Wednesday, March 10, 2010

chain wear

Most people do not replace their chain often enough and this leads to the gears not shifting correctly and excessive wear on the chainrings and cassette. Chain wear is affected by a few things, riding conditions, riding style(masher vs spinner) and shifting technique. When the conditions are wet the chain is going to wear out faster due to the dirt that gets in the rollers of the chain, wet weather also tends to wash the lube off of the chain much faster. If you are the type of rider that tends to ride at a low cadence then you are going to wear the chain faster than someone who rides at a higher cadence. The last major thing that affects wear is shifting technique.
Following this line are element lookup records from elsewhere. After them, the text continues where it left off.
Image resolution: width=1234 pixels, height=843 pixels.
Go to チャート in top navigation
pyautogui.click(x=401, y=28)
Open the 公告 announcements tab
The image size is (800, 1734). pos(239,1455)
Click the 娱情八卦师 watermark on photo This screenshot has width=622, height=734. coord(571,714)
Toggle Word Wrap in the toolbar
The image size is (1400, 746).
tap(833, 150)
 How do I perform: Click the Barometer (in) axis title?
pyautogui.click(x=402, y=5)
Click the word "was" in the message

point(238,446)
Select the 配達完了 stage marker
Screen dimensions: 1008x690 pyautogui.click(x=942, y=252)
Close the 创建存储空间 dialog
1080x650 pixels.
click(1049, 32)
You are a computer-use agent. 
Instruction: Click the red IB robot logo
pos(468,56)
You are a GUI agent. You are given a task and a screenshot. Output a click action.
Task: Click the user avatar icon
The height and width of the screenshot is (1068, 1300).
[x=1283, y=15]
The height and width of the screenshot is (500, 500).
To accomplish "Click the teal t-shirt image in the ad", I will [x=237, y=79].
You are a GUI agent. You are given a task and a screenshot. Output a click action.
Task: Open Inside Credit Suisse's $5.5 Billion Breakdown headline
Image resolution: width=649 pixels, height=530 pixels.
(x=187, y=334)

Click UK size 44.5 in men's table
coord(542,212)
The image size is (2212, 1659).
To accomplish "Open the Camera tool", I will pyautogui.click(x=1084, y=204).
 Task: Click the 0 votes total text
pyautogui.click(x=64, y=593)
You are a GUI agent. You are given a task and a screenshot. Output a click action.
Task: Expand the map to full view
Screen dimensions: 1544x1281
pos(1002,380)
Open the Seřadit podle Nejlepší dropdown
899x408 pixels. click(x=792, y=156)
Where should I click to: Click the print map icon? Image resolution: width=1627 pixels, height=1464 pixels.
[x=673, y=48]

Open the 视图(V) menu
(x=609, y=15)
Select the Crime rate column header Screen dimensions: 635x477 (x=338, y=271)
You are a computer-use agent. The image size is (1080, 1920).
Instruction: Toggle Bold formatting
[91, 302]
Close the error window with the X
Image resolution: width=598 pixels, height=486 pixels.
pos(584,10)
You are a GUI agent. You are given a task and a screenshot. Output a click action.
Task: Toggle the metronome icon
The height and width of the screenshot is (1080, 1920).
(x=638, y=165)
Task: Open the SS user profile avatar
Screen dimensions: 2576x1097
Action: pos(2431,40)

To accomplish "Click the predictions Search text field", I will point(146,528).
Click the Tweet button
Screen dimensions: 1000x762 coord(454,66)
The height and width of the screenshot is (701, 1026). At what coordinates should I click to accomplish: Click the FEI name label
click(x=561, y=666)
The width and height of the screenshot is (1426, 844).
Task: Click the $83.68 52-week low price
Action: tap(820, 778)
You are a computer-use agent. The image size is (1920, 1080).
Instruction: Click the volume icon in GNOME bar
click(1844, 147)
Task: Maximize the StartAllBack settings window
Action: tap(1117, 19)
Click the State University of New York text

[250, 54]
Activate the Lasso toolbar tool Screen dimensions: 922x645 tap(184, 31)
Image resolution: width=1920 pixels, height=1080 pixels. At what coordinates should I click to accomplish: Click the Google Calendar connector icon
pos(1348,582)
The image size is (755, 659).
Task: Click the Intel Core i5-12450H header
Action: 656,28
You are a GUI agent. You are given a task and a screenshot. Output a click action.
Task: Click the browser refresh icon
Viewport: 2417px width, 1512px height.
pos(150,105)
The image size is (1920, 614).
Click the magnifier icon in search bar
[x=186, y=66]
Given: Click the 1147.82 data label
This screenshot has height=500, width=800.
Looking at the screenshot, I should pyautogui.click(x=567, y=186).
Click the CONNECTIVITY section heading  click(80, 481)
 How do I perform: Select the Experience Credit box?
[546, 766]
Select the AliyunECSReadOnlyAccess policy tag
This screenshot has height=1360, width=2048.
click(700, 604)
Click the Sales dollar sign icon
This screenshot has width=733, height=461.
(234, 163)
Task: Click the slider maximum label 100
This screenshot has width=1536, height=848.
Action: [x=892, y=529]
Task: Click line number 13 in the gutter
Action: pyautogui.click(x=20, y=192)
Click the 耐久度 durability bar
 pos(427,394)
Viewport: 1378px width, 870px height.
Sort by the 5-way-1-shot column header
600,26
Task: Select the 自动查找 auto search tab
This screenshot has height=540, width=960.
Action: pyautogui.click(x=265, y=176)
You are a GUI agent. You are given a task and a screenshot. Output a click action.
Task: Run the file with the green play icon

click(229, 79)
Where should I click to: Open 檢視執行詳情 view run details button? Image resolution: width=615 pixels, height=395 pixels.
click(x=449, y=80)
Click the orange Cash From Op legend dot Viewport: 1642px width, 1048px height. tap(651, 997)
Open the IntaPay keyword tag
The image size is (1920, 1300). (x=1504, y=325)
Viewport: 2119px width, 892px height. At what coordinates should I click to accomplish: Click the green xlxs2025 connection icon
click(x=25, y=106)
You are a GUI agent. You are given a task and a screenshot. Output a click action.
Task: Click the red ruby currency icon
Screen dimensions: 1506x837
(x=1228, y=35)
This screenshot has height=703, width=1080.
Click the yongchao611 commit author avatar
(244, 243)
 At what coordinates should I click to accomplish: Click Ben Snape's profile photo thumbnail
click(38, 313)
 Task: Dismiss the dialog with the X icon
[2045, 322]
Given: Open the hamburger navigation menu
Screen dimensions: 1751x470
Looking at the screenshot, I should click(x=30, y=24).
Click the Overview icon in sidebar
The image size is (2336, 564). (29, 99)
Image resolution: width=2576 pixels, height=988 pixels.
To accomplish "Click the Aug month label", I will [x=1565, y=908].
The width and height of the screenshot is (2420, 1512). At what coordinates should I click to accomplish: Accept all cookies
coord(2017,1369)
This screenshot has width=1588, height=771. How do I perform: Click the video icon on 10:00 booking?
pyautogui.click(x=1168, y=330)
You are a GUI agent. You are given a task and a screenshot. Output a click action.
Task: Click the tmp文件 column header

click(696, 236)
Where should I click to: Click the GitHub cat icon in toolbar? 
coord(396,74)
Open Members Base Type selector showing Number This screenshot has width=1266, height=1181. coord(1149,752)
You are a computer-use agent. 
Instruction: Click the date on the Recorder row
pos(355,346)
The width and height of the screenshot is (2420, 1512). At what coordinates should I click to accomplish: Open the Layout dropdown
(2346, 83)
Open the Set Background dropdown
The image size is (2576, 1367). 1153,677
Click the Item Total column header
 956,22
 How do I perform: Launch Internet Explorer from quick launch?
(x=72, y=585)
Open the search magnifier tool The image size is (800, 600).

If you tend to crosschain a lot(riding in big ring, big cassette cog or small ring, small cassette cog) then you will put more wear on the chain and also the chainrings. The easiest way to check for chain wear at home is to measure 12 links of your chain. A new chain measures 12 inches and anything over 12 1/16 is too long. There is a tool that measures it quickly and costs less than 10 dollars, but a ruler works just fine. You should expect to get anywhere from 1500 to 2500 miles out of a 10speed chain and about 500 more out of a 9 speed chain. If you take very good care of it and keep it clean and make sure to shift correctly and try to ride at a higher cadence you can help the chain to last a lot longer.